だが、どれだけ考えても該当しそうな会話は思い当たらなかった。
辛うじて挙げるなら、「クダリと一緒の時間が一番楽しい」と言われたことと(そのときは少し照れたが「僕もだよ」と返した)、「クダリは彼女とか居るの?」と訊かれて「居たら休みごとに君と遊んでないよ」と答えたことぐらいだった(そのときは「だと思った!」と晴れやかな顔で喜ばれたので、少し腹が立ってエメットの向う脛を蹴り飛ばした)
「そんなこと、言ってた?」
問えば、金糸がぱさぱさと左右に揺れる。
「よかった、そんな大事なこと聞き逃してたんじゃなくて」
「さ、最初にキスしたときね、ほんとにちょっとだけ、ちゅってするつもりだったんだよ。
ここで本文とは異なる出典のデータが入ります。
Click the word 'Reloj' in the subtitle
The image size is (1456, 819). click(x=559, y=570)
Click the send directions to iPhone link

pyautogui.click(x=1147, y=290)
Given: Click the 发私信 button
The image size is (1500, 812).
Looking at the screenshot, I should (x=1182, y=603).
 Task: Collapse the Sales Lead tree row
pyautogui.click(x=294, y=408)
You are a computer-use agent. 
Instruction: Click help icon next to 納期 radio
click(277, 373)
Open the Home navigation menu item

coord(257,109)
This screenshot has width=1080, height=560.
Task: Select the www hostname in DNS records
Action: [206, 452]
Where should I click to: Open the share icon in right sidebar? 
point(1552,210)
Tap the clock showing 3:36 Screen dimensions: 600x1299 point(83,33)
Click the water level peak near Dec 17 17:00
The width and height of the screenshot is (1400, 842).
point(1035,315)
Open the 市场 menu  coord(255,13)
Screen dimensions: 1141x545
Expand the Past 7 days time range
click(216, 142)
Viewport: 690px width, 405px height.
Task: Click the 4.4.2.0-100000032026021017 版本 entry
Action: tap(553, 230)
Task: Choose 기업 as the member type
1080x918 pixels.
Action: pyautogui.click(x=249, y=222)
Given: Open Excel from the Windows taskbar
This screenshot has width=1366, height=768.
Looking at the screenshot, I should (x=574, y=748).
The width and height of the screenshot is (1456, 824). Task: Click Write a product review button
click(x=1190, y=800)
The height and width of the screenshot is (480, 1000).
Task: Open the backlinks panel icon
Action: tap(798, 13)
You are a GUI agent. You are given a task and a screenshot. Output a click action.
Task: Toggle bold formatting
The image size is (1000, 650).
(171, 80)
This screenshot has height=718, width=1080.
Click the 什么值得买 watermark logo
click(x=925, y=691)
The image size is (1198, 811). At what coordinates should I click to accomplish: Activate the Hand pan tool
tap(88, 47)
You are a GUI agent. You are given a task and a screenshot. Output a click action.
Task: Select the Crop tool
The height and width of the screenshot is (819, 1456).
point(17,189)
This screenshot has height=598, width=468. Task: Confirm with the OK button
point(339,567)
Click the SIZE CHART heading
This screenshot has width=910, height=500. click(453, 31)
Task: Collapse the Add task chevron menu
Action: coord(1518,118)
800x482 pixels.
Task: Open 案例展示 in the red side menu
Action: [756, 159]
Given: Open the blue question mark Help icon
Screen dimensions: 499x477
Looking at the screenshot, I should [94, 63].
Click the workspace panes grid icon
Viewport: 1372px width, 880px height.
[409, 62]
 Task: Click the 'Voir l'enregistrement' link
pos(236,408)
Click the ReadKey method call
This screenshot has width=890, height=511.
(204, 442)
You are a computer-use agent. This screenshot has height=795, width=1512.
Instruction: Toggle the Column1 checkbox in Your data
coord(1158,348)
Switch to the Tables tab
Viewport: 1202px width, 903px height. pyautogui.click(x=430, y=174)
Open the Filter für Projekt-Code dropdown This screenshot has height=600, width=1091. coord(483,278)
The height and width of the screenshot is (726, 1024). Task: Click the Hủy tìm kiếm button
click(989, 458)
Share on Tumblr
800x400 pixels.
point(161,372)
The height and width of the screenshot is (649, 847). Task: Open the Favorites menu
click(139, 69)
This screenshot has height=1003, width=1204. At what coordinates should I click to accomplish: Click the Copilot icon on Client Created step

で、したあとに、好きだよ、友達以上の気持ちで愛してる、って言おうと思ってさ。でも、クダリの顔見てたら止まらなくなっちゃって。で、気が付いたらクダリ死にそうになってて」
だっていきなりあんなのされたら息出来ないよ、とクダリは口の中でもごもご言った。
「でも拒否されるとかじゃなくて、したいって言ったらさせてくれてたから。だから想い通じてたのかなって。ボクの勘違いだったね」
「そりゃあ、言われなきゃ分からないよ……男同士で「友達」の枠組みからはずれるなんて思ってもみなかったし、自分で言うのもなんだけど、僕鈍いもん」
「だよね。あー……知ってたはずなのになぁ」
初めて見る諦めたような哀しげな笑顔に、ぎゅうと胸が締め付けられる。そんな顔をさせたい訳じゃなかった。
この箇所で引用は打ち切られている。